==== Recorded information

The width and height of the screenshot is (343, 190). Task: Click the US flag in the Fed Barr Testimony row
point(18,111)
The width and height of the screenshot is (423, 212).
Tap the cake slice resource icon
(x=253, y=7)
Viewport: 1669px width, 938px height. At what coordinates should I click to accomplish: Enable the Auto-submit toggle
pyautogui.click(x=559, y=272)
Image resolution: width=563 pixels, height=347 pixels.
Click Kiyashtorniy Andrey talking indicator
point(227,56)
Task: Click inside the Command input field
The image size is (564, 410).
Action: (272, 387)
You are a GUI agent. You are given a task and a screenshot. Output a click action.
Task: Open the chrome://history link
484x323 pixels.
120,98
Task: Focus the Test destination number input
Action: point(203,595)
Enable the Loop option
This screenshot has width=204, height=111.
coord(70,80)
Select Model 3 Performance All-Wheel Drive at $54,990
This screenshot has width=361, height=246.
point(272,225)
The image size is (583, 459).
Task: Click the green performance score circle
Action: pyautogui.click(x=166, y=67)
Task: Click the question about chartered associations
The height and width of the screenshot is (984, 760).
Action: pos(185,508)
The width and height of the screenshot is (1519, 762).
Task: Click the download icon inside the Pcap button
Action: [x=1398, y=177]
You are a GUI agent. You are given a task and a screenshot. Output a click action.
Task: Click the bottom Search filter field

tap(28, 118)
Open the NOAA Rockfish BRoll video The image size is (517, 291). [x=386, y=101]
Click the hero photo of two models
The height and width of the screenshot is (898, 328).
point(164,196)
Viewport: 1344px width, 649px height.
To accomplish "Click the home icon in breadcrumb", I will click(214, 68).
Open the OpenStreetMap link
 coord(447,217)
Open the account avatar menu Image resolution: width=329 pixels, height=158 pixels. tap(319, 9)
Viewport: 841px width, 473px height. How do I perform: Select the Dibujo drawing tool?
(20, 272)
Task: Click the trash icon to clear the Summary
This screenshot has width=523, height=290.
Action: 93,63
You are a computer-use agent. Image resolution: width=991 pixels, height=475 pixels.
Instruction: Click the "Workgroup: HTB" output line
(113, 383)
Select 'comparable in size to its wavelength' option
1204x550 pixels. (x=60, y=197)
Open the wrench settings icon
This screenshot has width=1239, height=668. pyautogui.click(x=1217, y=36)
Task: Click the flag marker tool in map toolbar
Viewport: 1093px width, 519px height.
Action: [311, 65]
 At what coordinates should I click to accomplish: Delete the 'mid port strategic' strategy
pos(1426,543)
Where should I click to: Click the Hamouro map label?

========

__Task instructions__.
Please reproduce these records exactly, line for line.

__Answer in full__.
The width and height of the screenshot is (343, 190). Task: Click the US flag in the Fed Barr Testimony row
point(18,111)
The width and height of the screenshot is (423, 212).
Tap the cake slice resource icon
(x=253, y=7)
Viewport: 1669px width, 938px height. At what coordinates should I click to accomplish: Enable the Auto-submit toggle
pyautogui.click(x=559, y=272)
Image resolution: width=563 pixels, height=347 pixels.
Click Kiyashtorniy Andrey talking indicator
point(227,56)
Task: Click inside the Command input field
The image size is (564, 410).
Action: (272, 387)
You are a GUI agent. You are given a task and a screenshot. Output a click action.
Task: Open the chrome://history link
484x323 pixels.
120,98
Task: Focus the Test destination number input
Action: point(203,595)
Enable the Loop option
This screenshot has width=204, height=111.
coord(70,80)
Select Model 3 Performance All-Wheel Drive at $54,990
This screenshot has width=361, height=246.
point(272,225)
The image size is (583, 459).
Task: Click the green performance score circle
Action: pyautogui.click(x=166, y=67)
Task: Click the question about chartered associations
The height and width of the screenshot is (984, 760).
Action: pos(185,508)
The width and height of the screenshot is (1519, 762).
Task: Click the download icon inside the Pcap button
Action: [x=1398, y=177]
You are a GUI agent. You are given a task and a screenshot. Output a click action.
Task: Click the bottom Search filter field

tap(28, 118)
Open the NOAA Rockfish BRoll video The image size is (517, 291). [x=386, y=101]
Click the hero photo of two models
The height and width of the screenshot is (898, 328).
point(164,196)
Viewport: 1344px width, 649px height.
To accomplish "Click the home icon in breadcrumb", I will click(214, 68).
Open the OpenStreetMap link
 coord(447,217)
Open the account avatar menu Image resolution: width=329 pixels, height=158 pixels. tap(319, 9)
Viewport: 841px width, 473px height. How do I perform: Select the Dibujo drawing tool?
(20, 272)
Task: Click the trash icon to clear the Summary
This screenshot has width=523, height=290.
Action: 93,63
You are a computer-use agent. Image resolution: width=991 pixels, height=475 pixels.
Instruction: Click the "Workgroup: HTB" output line
(113, 383)
Select 'comparable in size to its wavelength' option
1204x550 pixels. (x=60, y=197)
Open the wrench settings icon
This screenshot has width=1239, height=668. pyautogui.click(x=1217, y=36)
Task: Click the flag marker tool in map toolbar
Viewport: 1093px width, 519px height.
Action: [311, 65]
 At what coordinates should I click to accomplish: Delete the 'mid port strategic' strategy
pos(1426,543)
Where should I click to: Click the Hamouro map label?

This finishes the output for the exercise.